China accounts for 19% of the global population, 19% of primary crop production and 12% of greenhouse gas emissions related to agrifood systems. China’s expansion in agricultural production has induced mounting environmental challenges, and the country is looking for strategies to develop a more sustainable agricultural system. Crop switching — the practice of growing different crops in the same area in succession and/or changing crop distribution — may be a promising way to improve agricultural sustainability.
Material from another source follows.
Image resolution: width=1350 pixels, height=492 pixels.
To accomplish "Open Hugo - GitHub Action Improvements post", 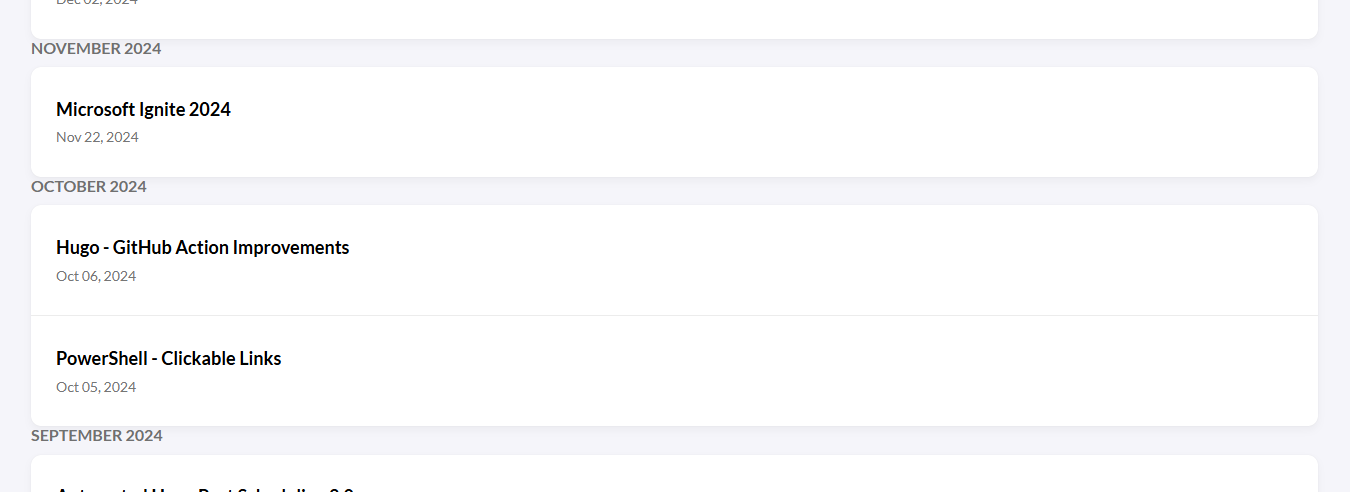I will point(202,248).
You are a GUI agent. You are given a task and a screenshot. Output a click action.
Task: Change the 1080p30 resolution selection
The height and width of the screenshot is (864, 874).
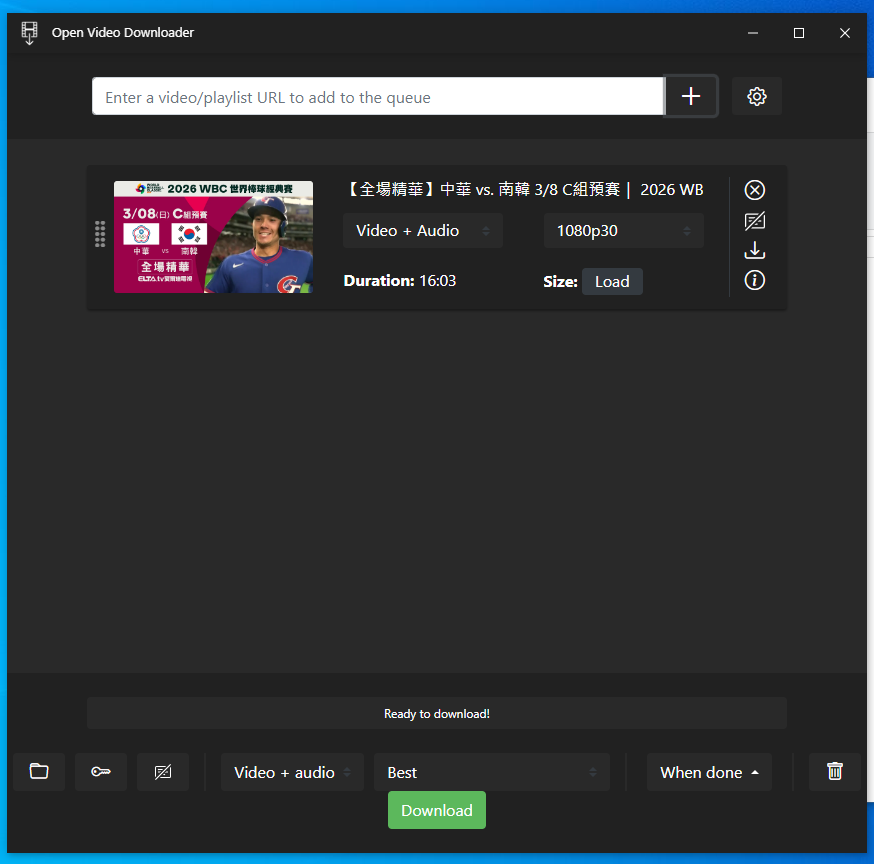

Wei Xie and colleagues assess the potential of crop switching across China by combining high-resolution crop-specific data on yields and harvested areas with the environmental footprint of each crop (water requirement estimates, greenhouse gas intensity, fertilizer application rate and pesticide use) and farmer net income. They then established a model to simulate the contribution of crop switching to sustainable agricultural development across multiple dimensions and different regions. The study focused on 13 crops (including wheat, rice and soybean) that collectively account for 94% of China’s primary crop production and 90% of its harvested area. The results showed that when actions are coordinated and optimized at a national level, crop switching can help to achieve reductions in environmental impacts, including a 6.5% reduction in surface water and groundwater (so-called blue water) use, a 6.5% reduction in greenhouse gases and reductions in fertilizer use (8.1–9.8%, depending on type), while increasing farmers’ incomes by 4.5%. When actions are coordinated by separate government departments that each prioritize a single dimension of agricultural sustainability, crop switching may have better outcomes in some dimensions at the cost of tradeoffs for other objectives.
The model also identified some regional changes in distributions of specific crops that show benefits across multiple dimensions. For example, shifting away from maize and towards soybean, sugar beet and rice in the Northeast Plain would result in higher farmer incomes and reduce the overuse of fertilizer and pesticide. Overall, crop switching optimized at a national level could contribute 40% and 23% towards China's 2030 sustainable development goals of fertilizer use and pesticide use, the authors note.
The authors conclude that coordination at a national scale led by the central government is essential to avoid tradeoffs and realize multiple sustainability targets.